* What to do *
1. List every river or reservoir named in the forum thread about the muddy Weber River.
2. Answer these questions from the forum thread about the muddy Weber River:
(a) Why didn't they fish where the Weber empties into Echo Reservoir?
(b) According to Grandpa D's guess, why is Rockport being lowered?
(c) Where did Dagwood go instead of the Weber?
3. Carry on the forum thread about the muddy Weber River from where it stops.

* Extracted text *

########################################

# Muddy Weber Above Echo



## Grandpa D (Sep 7, 2007)

We were going to fish the Weber River where it emptys into Echo Reservoir this weekend, but when we got there, the river was very muddy.
Too muddy to fish.

We went back to the truck and headed upstream and found the water a lot clearer up higher.
It appears that the channel or river that is part of the reservoir when it's full, is the culprit.

I hope that will be clearer in a few weeks, as the reservoir starts to fill.


----------



## kochanut (Jan 10, 2010)

i was up there the other day also, i was pretty shocked to see that much water gone in less then a month, typical i know, but still insane how much water is used down river of there.


----------



## Grandpa D (Sep 7, 2007)

I'm thinking that Rockport is being lowered to make room for next years run off.
The current was swift even though the reservoir level was low.
I'm hoping to see Echo fill a bit in the next few weeks.
If it does, the river will be clearer and a lot better fishing.


----------



## Dagwood (May 12, 2010)

I was planning on hitting the Weber last weekend but decided to be lazy and putt around the middle Provo. It sounds like that was the right choice


----------



## browntrout (Apr 27, 2008)

########################################

* Records *
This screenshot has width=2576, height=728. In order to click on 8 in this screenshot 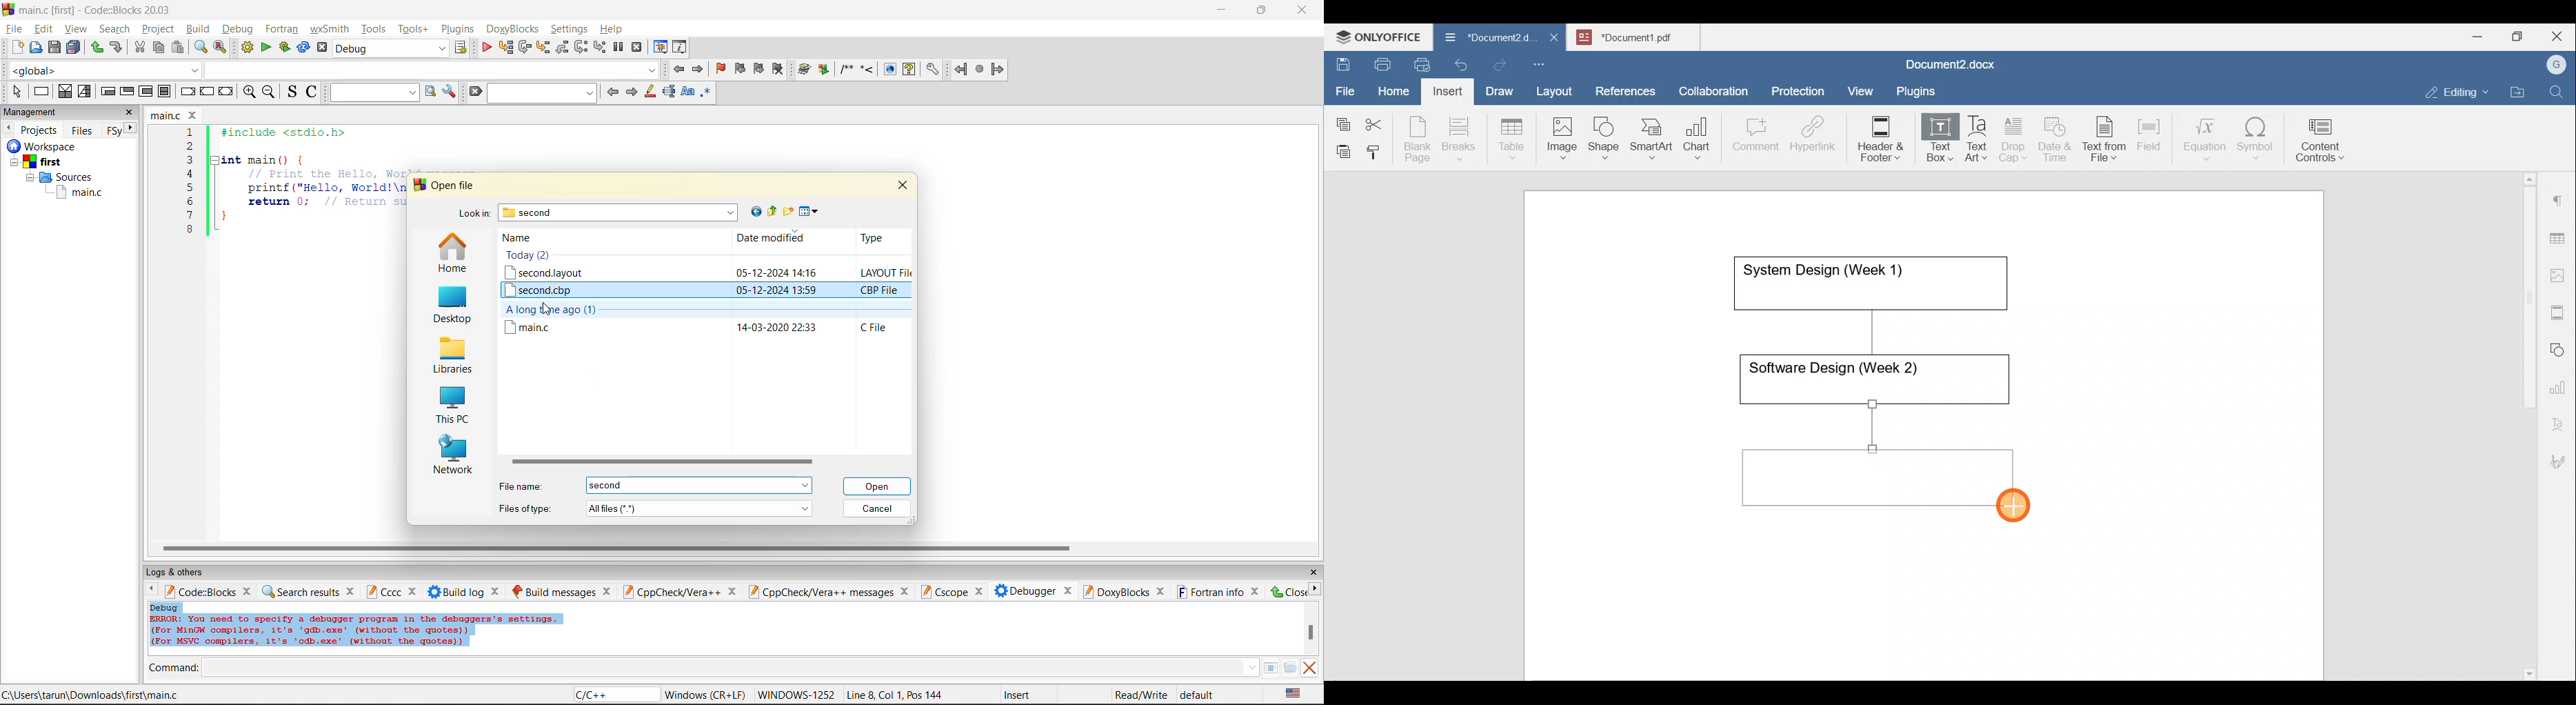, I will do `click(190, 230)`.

########################################

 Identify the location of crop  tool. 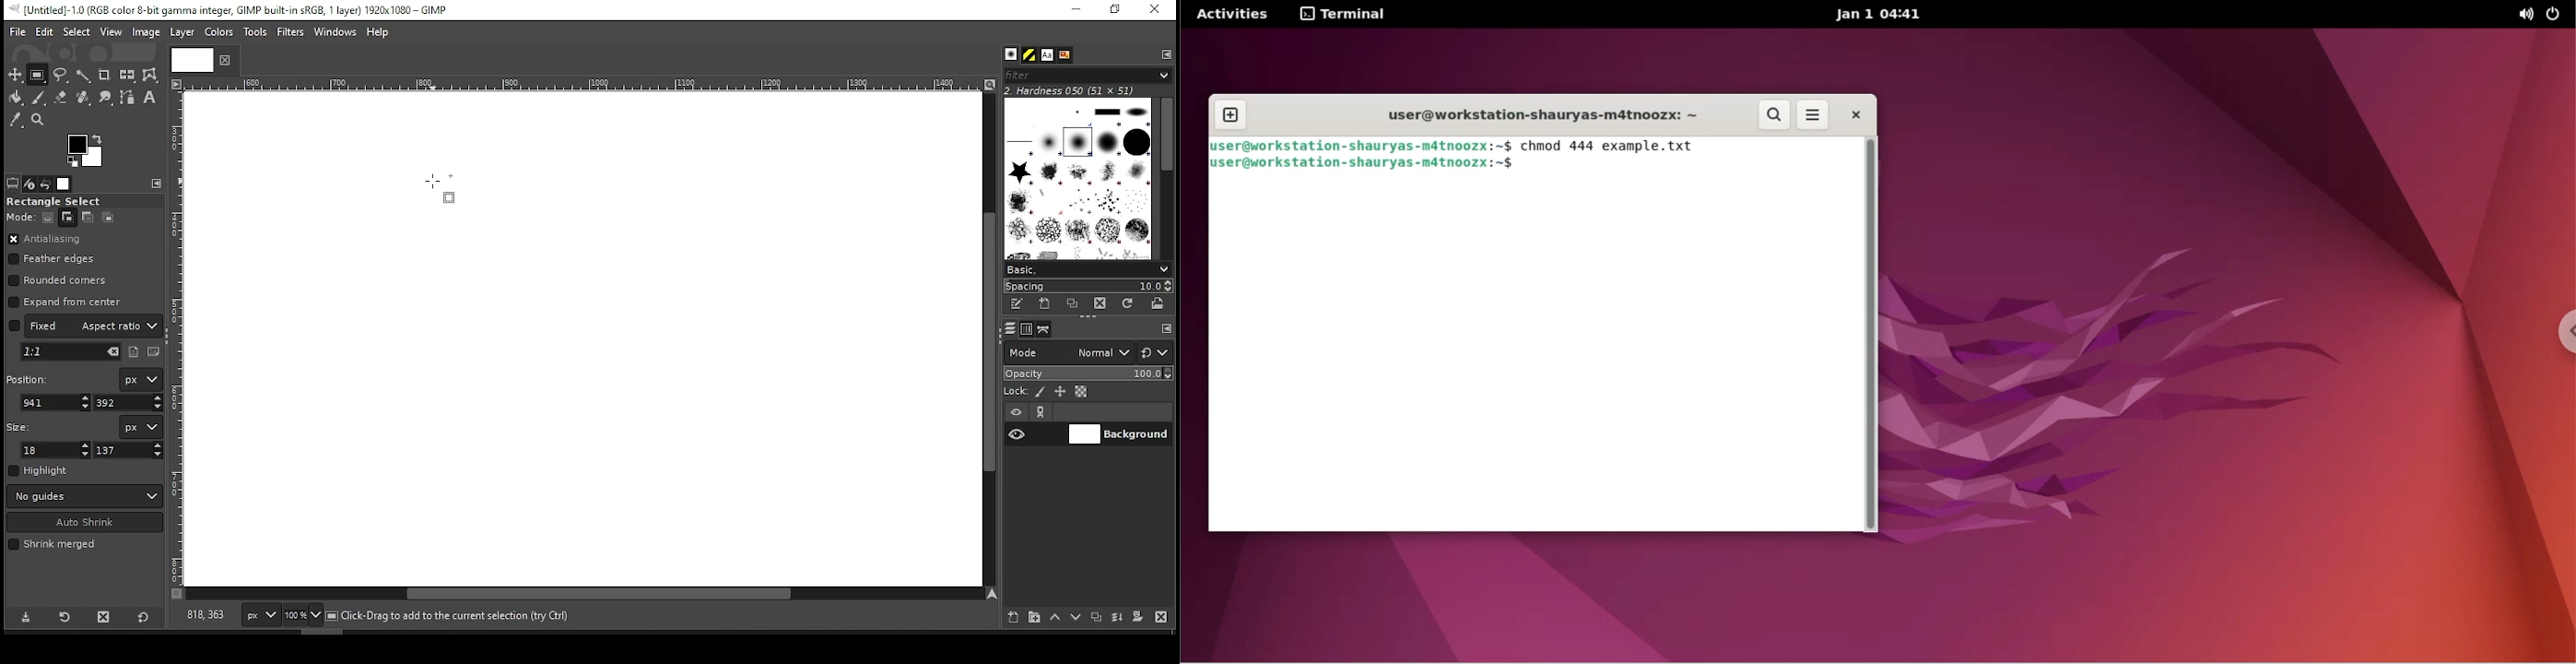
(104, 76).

########################################

* The responses *
1.
Weber River
Echo Reservoir
Rockport
the middle Provo

2.
(a) The river was too muddy to fish.
(b) To make room for next year's runoff.
(c) He went to putt around the middle Provo.

3.
Grandpa D said:


> I'm thinking that Rockport is being lowered to make room for next years run off.
> The current was swift even though the reservoir level was low.
> I'm hoping to see Echo fill a bit in the next few weeks.
> If it does, the river will be clearer and a lot better fishing.


Rockport water release is 181 cfs and Echo is 316 cfs. So, Echo will not 
be filling up in the next few weeks. Sorry Grandpa D.


----------



## wyogoob (Sep 7, 2007)

Last night I seen 3 guys bank fishing where the river dumps into Echo Reservoir.

What are they after? Do they still have catfish in there?


----------



## Grandpa D (Sep 7, 2007)

In the fall. you can find some rainbows in there.
You have to time it just right to find them.


----------



## wyoguy (Mar 4, 2010)

wyogoob said:


> Last night I seen 3 guys bank fishing where the river dumps into Echo Reservoir.
> 
> What are they after? Do they still have catfish in there?


Yes there are catfish in Echo. Went by there today and they were working on the face of the ****. Looked like they were taking core samples, probably why it is so low.


----------



## kochanut (Jan 10, 2010)

wyoguy said:


> wyogoob said:
> 
> 
> > Last night I seen 3 guys bank fishing where the river dumps into Echo Reservoir.
> ...


you know they are expanding echo dam right? they are not making it higher or wider or anything just "deeper" i guess you could call it. anyway they are clearing the 3 or 4 houses out right below the dam the bring it that much further out.

i guess the dam tender (this is hear say) is moving into the GF's old house in Heneffer


----------



## browntrout (Apr 27, 2008)

The "pool elevation" is the same as last year---5520.


----------



## sparky00045 (Apr 1, 2008)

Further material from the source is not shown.